Aaron Jones, pastor of New Hope Church of God in Waldorf, said that New Hope has partnered with End Hunger since its inception nearly three years ago, and New Hope has provided food and clothing to disadvantaged members of the community for over 11 years.
“We are just trying to fulfill the word of God and help people during a time like this,” Jones said. “This is where we need to be right now to help people and to reach out to people, someone has to be on the front lines to help.”
Freeman said more information can be found on the Facebook page End Hunger, as well as on their website www.endhungerincharles.org.
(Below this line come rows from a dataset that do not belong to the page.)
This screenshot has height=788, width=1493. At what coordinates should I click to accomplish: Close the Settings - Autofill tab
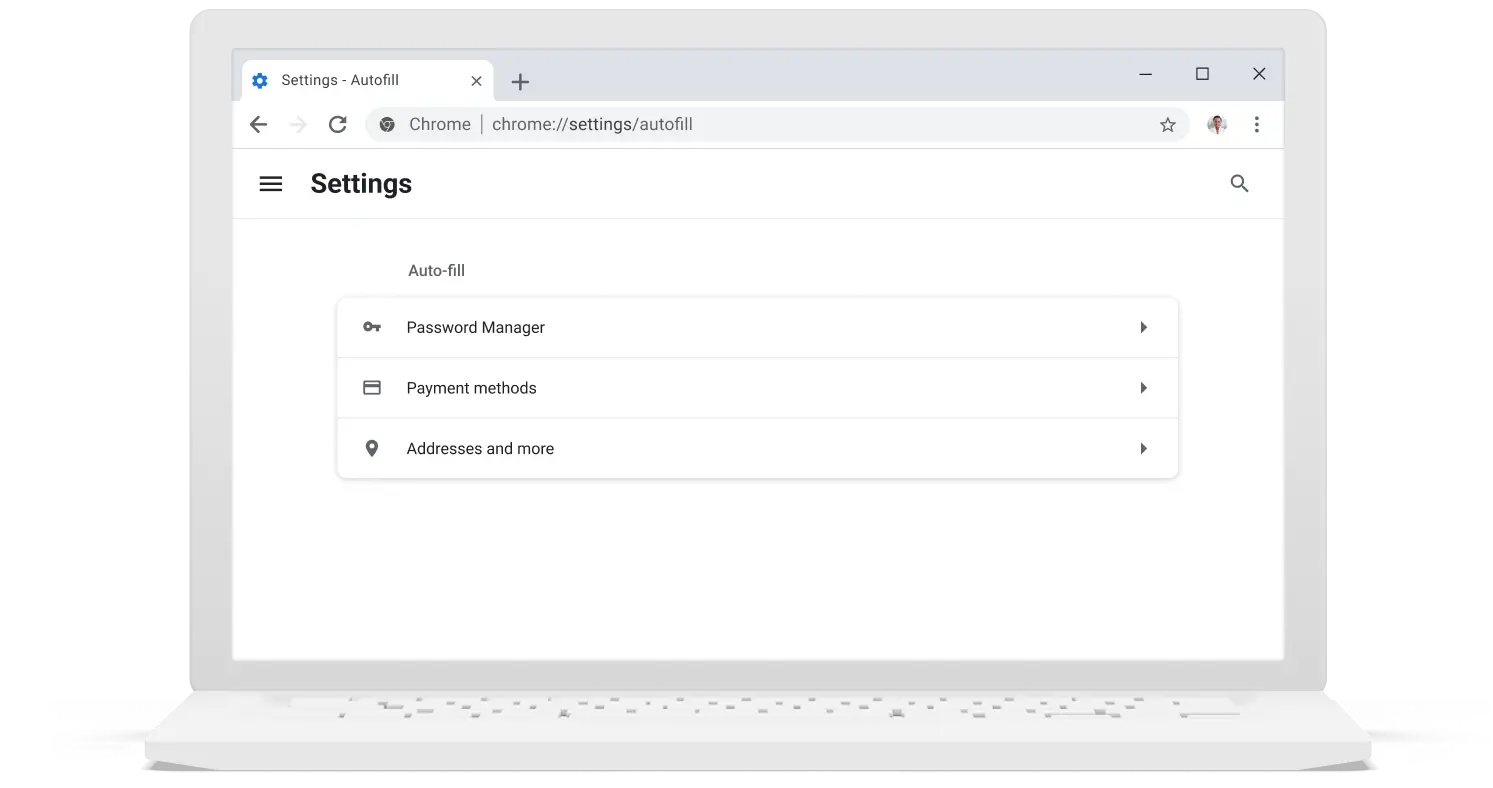click(x=476, y=81)
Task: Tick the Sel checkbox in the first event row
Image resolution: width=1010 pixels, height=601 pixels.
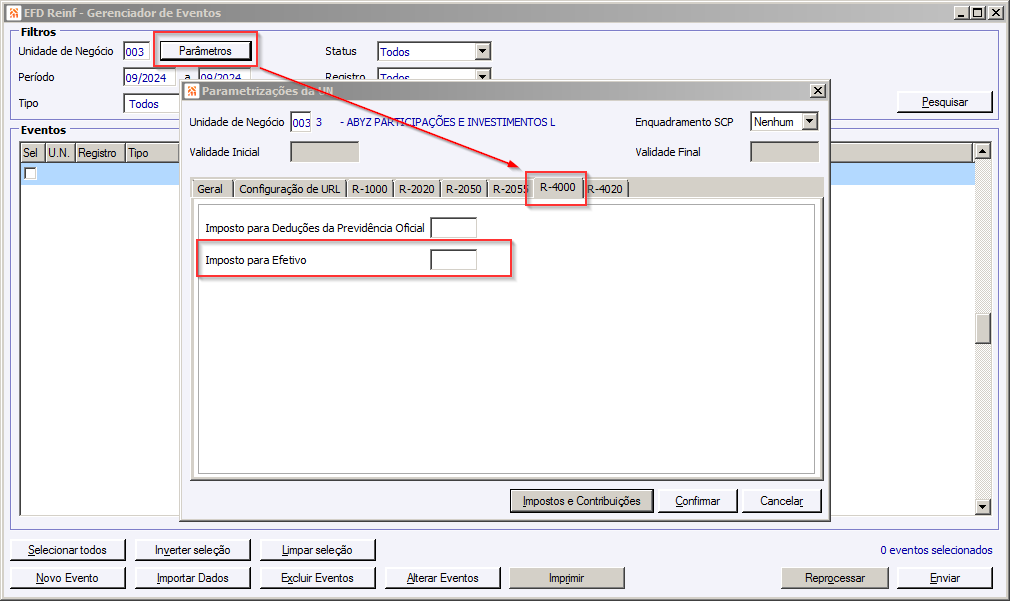Action: (x=30, y=173)
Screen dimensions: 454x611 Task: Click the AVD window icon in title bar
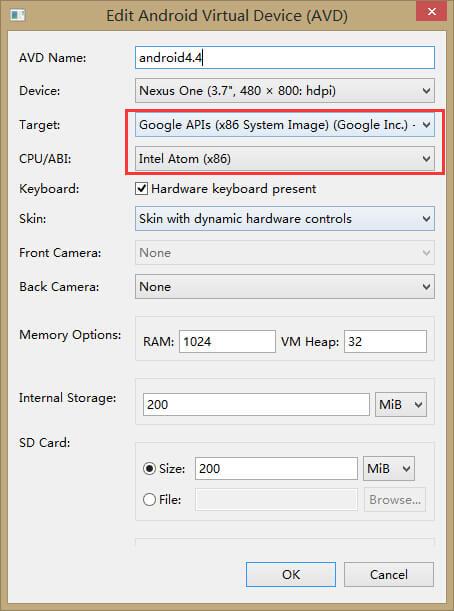pyautogui.click(x=18, y=15)
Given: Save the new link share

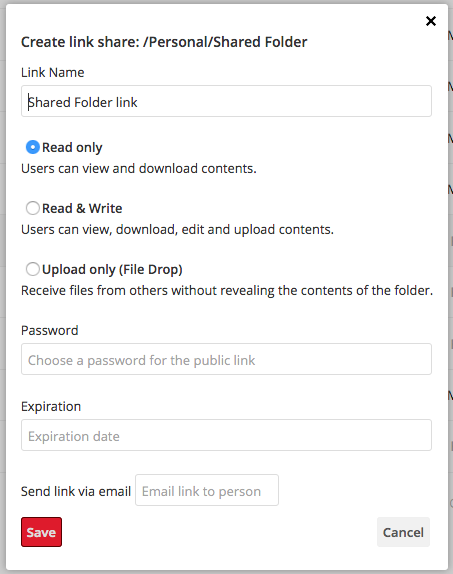Looking at the screenshot, I should click(x=41, y=532).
Freeman also credited LifeStyles of Maryland Executive Director Sandy Washington for the efforts, saying that her organization spearheads everything being done to serve needy members of the community.
“[Washington] is sitting behind the scenes right now, but she is making a lot of things happen,” Freeman said. “She is a trailblazer so we take our orders from her, she is the engine that drives this organization.”
“As New Hope Church of God, we are just happy to partner with End Hunger because they are doing a great job in providing this service to the community,” Jones said. “As long as it’s needed, we want to be in partnership and connection to end hunger the best way we know how.”
End Hunger’s website states that over 12,000 Charles County residents live in poverty, while over 17,500 residents live with food insecurity, over 15% of which are children. Along with providing food to the needy, the organization also promotes and supports educational opportunities that lend to healthy and nutritious food choices.
End Hunger also partners with the Charles County Sheriff’s Office, the Charles County Department of Social Services, Chef Kendall/Middleton Hall, the Maryland State Beverage Association and other members of the faith community.